Another reminder to us that it is our responsibility to secure the work zone.


----------



## balaban9331 (Oct 26, 2005)

was dropping a decent sized maple at a neighbours that was pretty close to the house.his wife was watching from the bay window.stopped what i was doing and proceded to tell the guy about the danger of the tree falling the wrong way mixed with broken glass and his answer was"well you don't think it will fall that way,do you?"to which i replied that he'd have an easier time replacing the window than the wife.needless to say,she moved.point being,some people don't get it.

remember:common sense is not so common.


----------



## BlueRidgeMark (Oct 26, 2005)

CoreyTMorine said:


> Yeah, Ive found there is no time for being polite to onlookers while working. If someone is anywhere near my workzone without PPE they get a no BS "request" to go somewhere safe. I used to worry about offending people, now i'm just concerned with keeping them alive.





Oh, no, you don't understand! It's MUCH more important to be nice than to keep people safe!



Or at least, so I've been told.  




Say, any of you guys use tape to mark off a safe area? Just curious.


----------



## Trinity Honoria (Oct 26, 2005)

as a dense homeowner, i can't estimate the height of a tree-- therefore, i can't predict the length it is when lying flat on the ground... i'd be the twit standing too close, not because i expect you can place the tree exactly where you want it, but because i am challenged as to the length of the tree...


----------



## turnkey4099 (Oct 26, 2005)

Trinity Honoria said:


> as a dense homeowner, i can't estimate the height of a tree-- therefore, i can't predict the length it is when lying flat on the ground... i'd be the twit standing too close, not because i expect you can place the tree exactly where you want it, but because i am challenged as to the length of the tree...
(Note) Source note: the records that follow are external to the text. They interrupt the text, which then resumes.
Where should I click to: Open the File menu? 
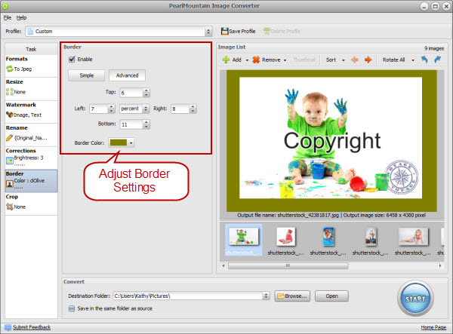tap(7, 17)
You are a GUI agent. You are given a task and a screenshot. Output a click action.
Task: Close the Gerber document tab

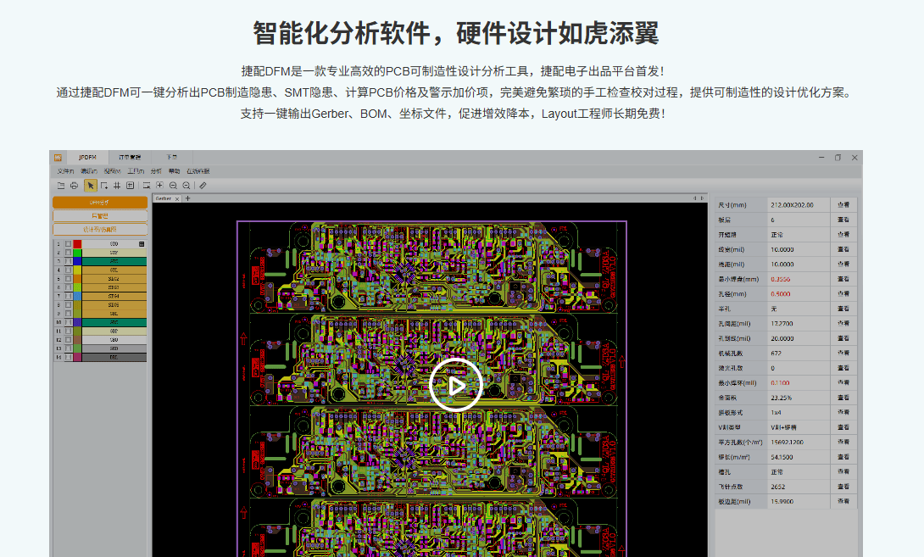[177, 198]
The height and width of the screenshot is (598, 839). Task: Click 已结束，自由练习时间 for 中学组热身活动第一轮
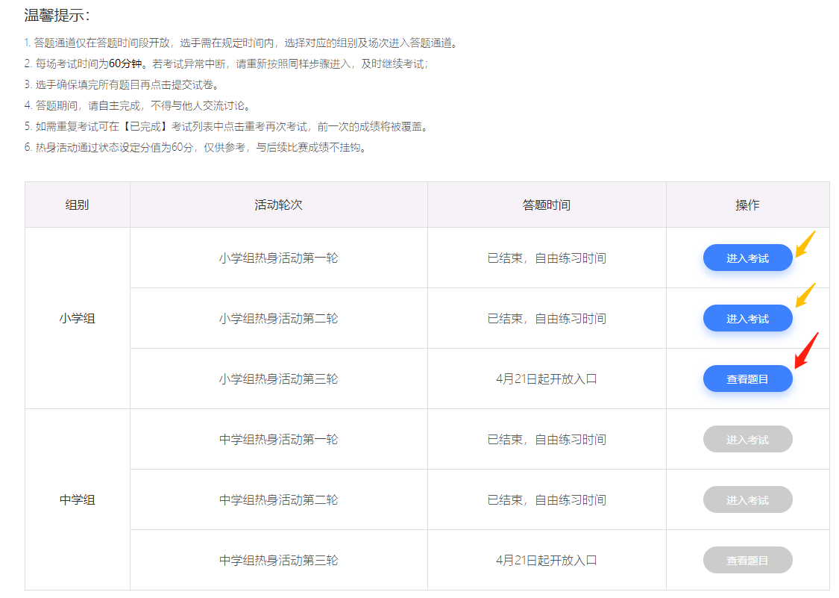coord(546,438)
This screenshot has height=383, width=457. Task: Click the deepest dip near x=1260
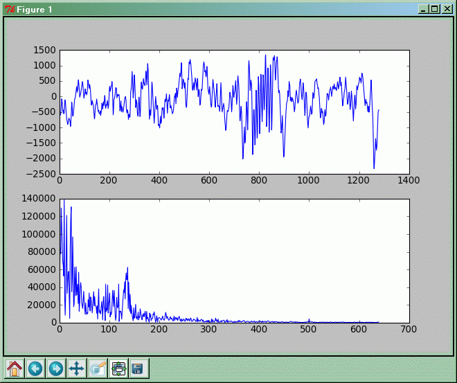[374, 168]
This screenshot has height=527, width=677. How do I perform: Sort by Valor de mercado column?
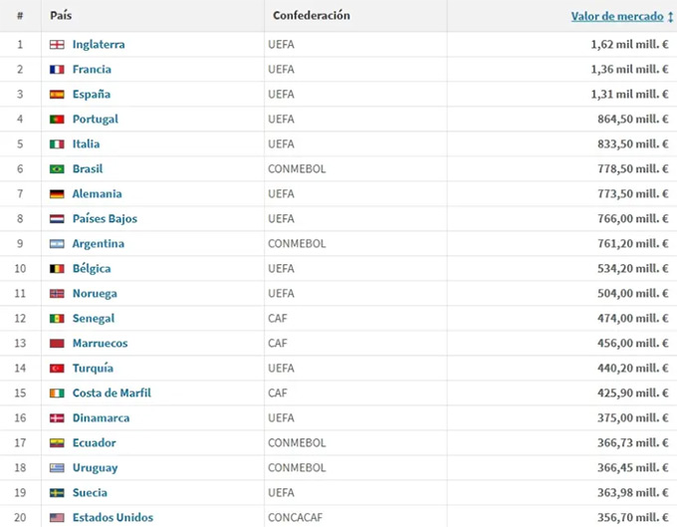coord(616,17)
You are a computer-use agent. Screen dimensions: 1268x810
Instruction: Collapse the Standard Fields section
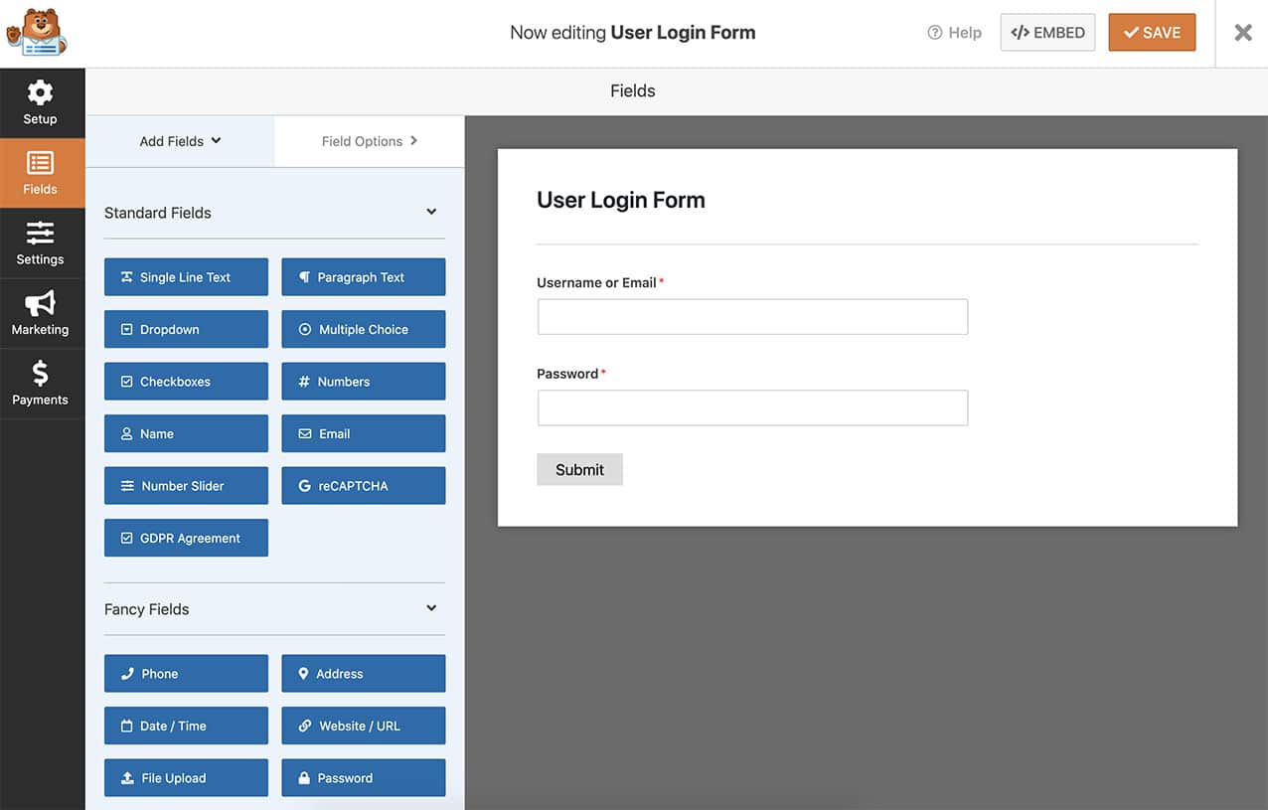430,212
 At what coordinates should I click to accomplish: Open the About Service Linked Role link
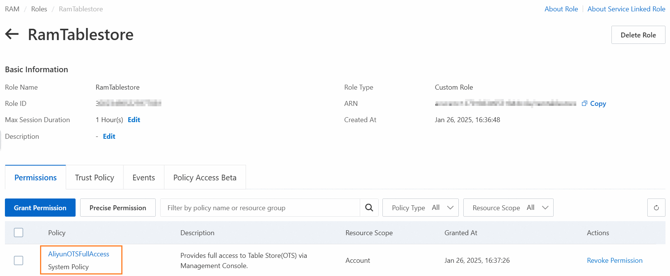coord(626,9)
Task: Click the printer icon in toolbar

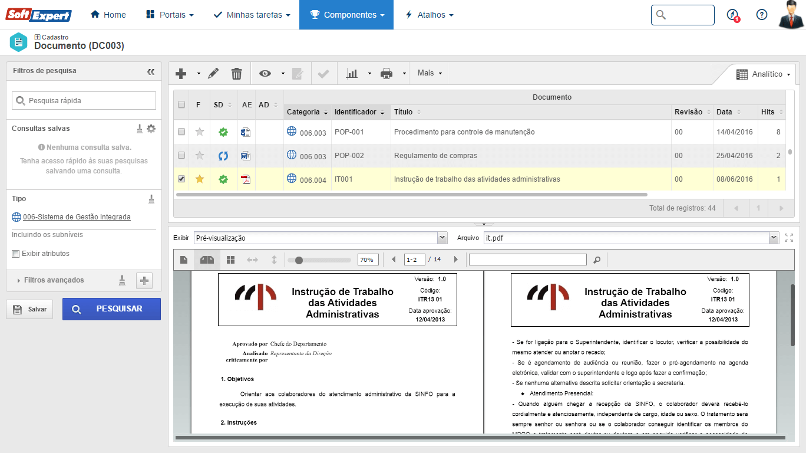Action: pyautogui.click(x=387, y=74)
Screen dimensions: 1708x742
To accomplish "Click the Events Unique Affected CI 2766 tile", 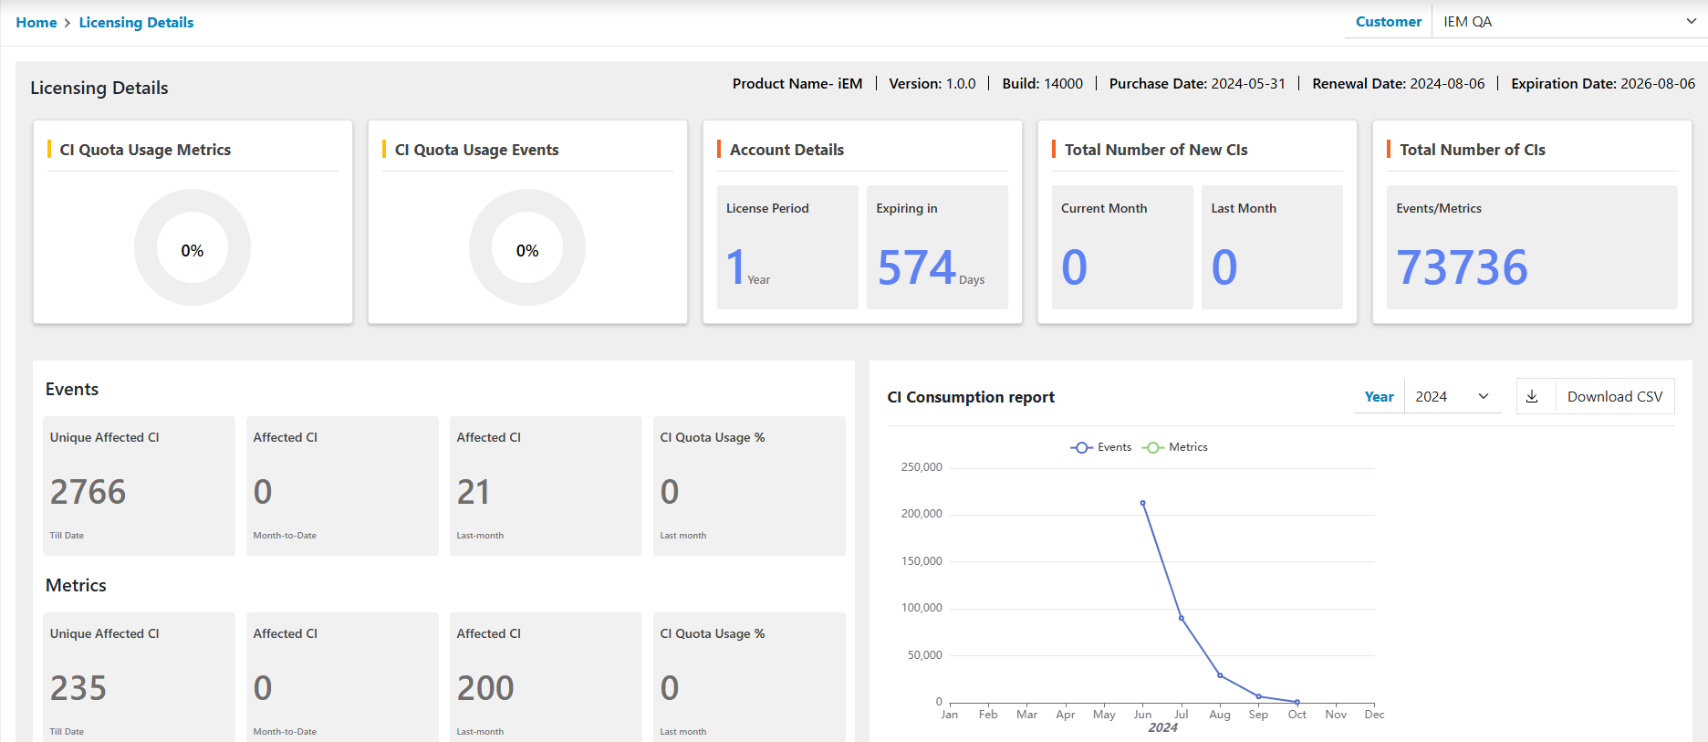I will [139, 486].
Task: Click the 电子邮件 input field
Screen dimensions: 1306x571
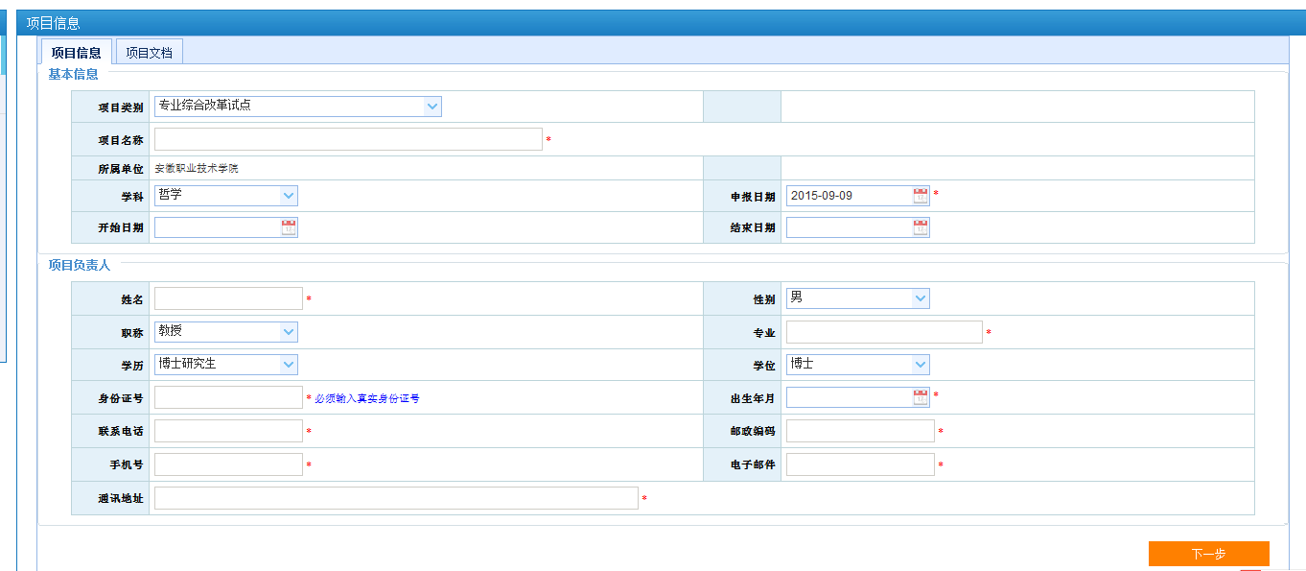Action: tap(860, 464)
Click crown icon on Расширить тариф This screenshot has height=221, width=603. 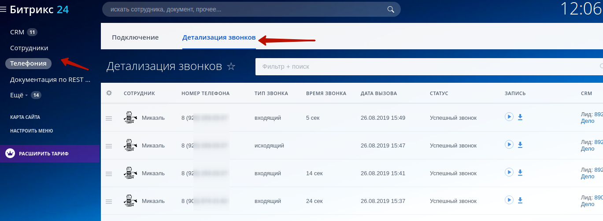[x=10, y=154]
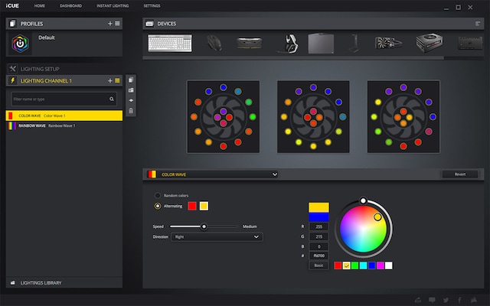Click the filter name or type field

60,99
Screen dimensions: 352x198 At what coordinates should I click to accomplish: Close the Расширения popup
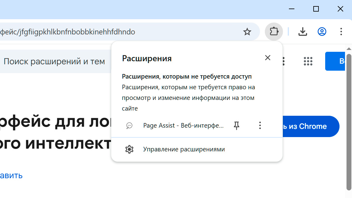tap(268, 58)
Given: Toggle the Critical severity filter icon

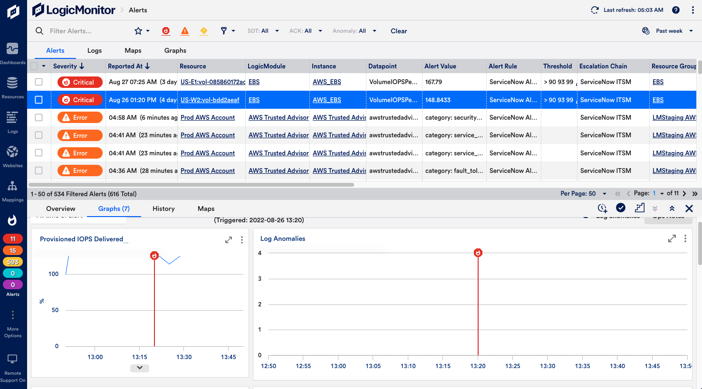Looking at the screenshot, I should pyautogui.click(x=166, y=30).
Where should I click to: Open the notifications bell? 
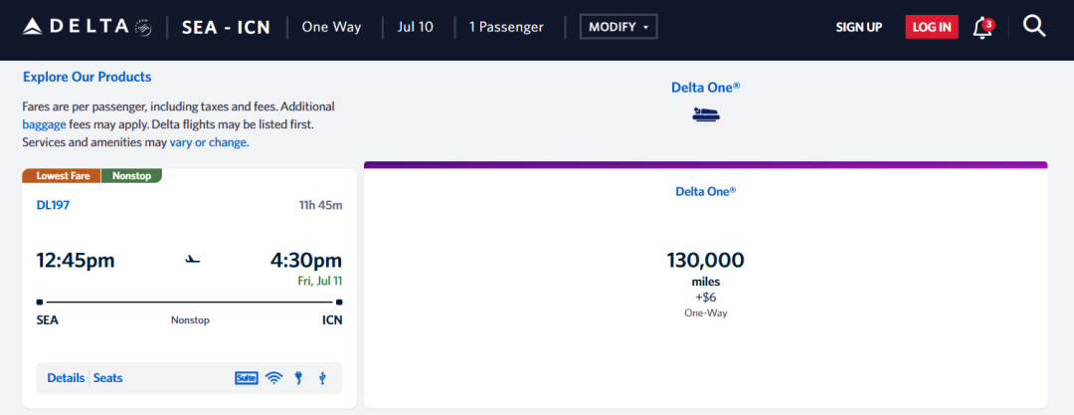point(983,28)
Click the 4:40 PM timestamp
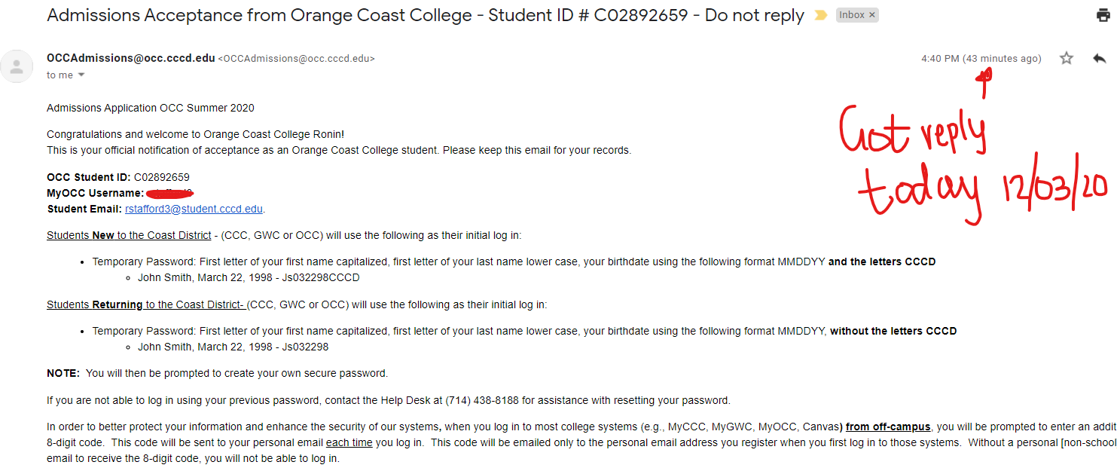This screenshot has width=1117, height=471. pos(940,59)
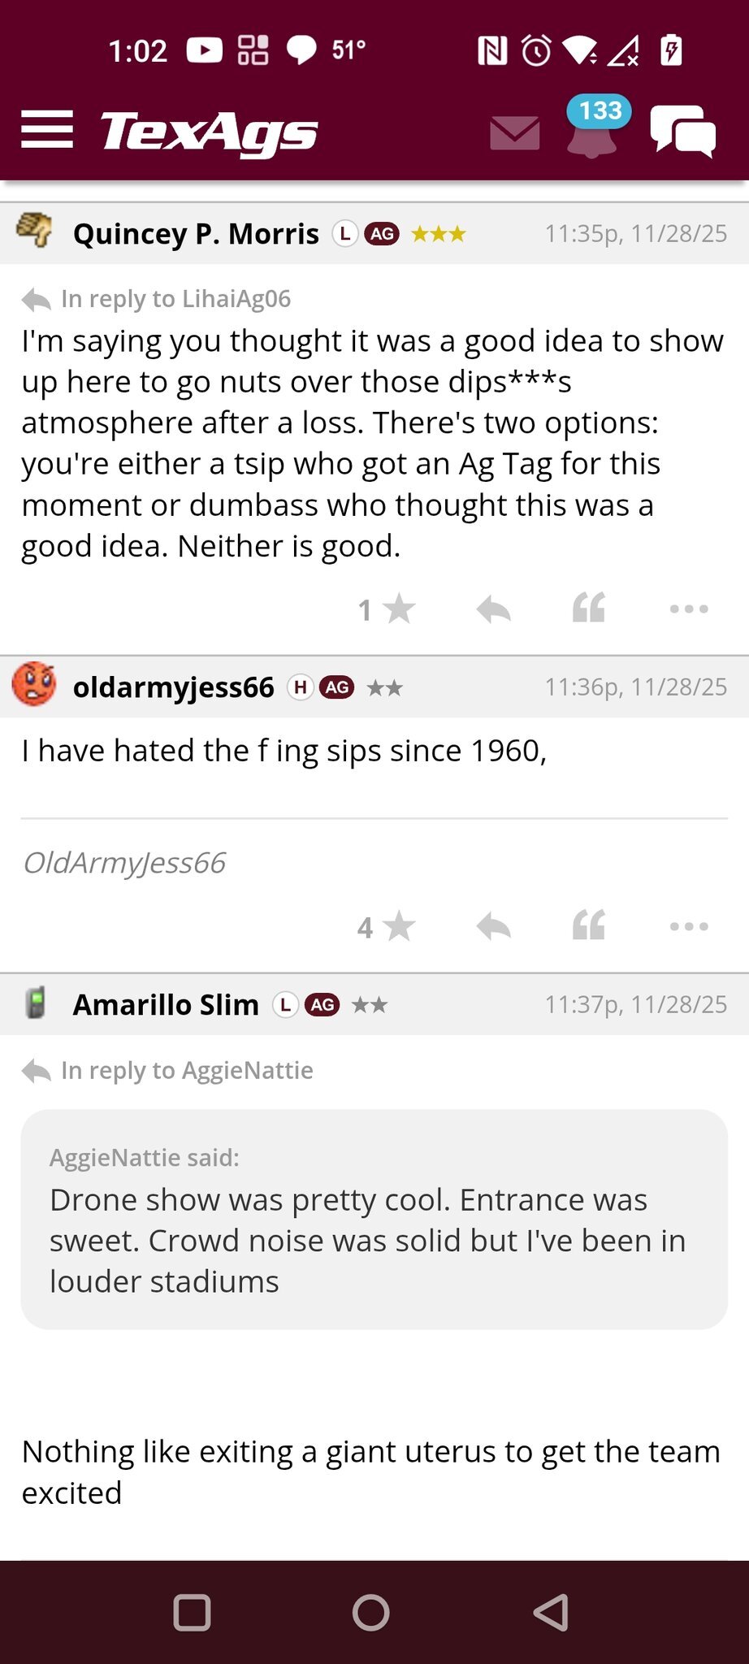The height and width of the screenshot is (1664, 749).
Task: Quote Quincey P. Morris's post
Action: click(x=589, y=608)
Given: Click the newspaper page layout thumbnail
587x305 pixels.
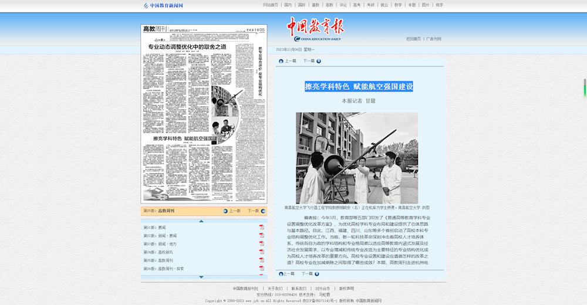Looking at the screenshot, I should tap(204, 113).
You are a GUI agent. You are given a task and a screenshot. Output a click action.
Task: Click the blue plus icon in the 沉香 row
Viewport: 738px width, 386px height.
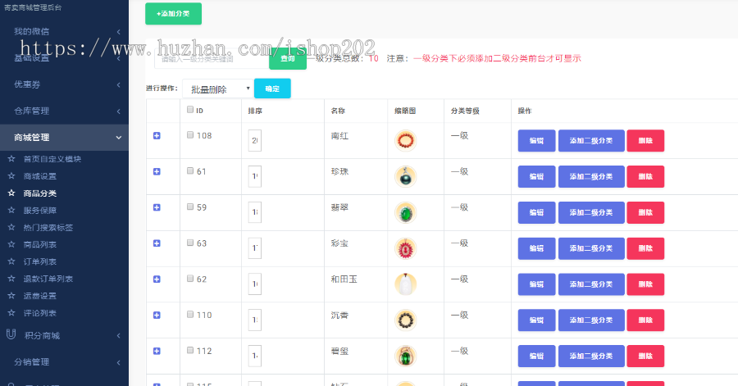157,315
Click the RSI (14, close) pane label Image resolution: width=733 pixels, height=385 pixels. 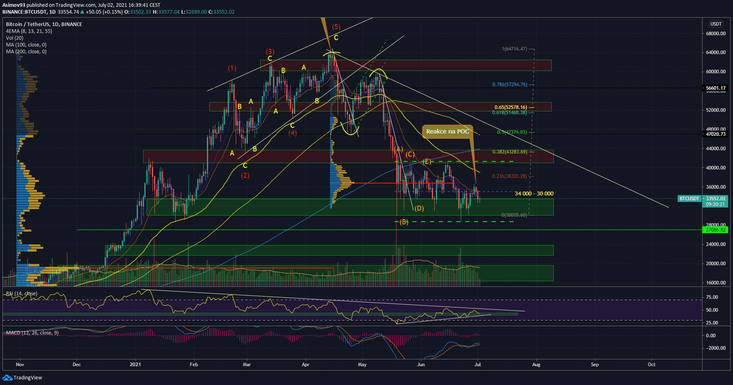tap(22, 294)
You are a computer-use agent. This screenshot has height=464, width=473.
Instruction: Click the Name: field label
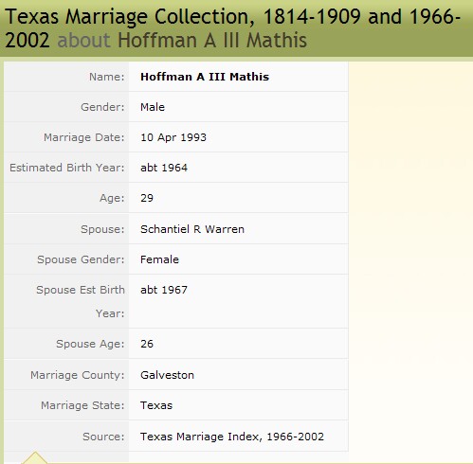(x=107, y=77)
I am the other way. After all these years I still grossly overestimate where the tip of the tree will land. It is as if on the way down they shorten up by at least 3" for every foot of fall. A tree is always a lot taller standing up than it is laying down in my case. The last critical one I fell was off my back porch toward my lot line planting of mature spruce. Eyeball said the whippy part tip was going to come down through them. Once down the very tippy end was 6ft short of reaching.

Harry K


----------



## BlueRidgeMark (Oct 26, 2005)

Trinity Honoria said:


> as a dense homeowner, i can't estimate the height of a tree-- therefore, i can't predict the length it is when lying flat on the ground... i'd be the twit standing too close, not because i expect you can place the tree exactly where you want it, but because i am challenged as to the length of the tree...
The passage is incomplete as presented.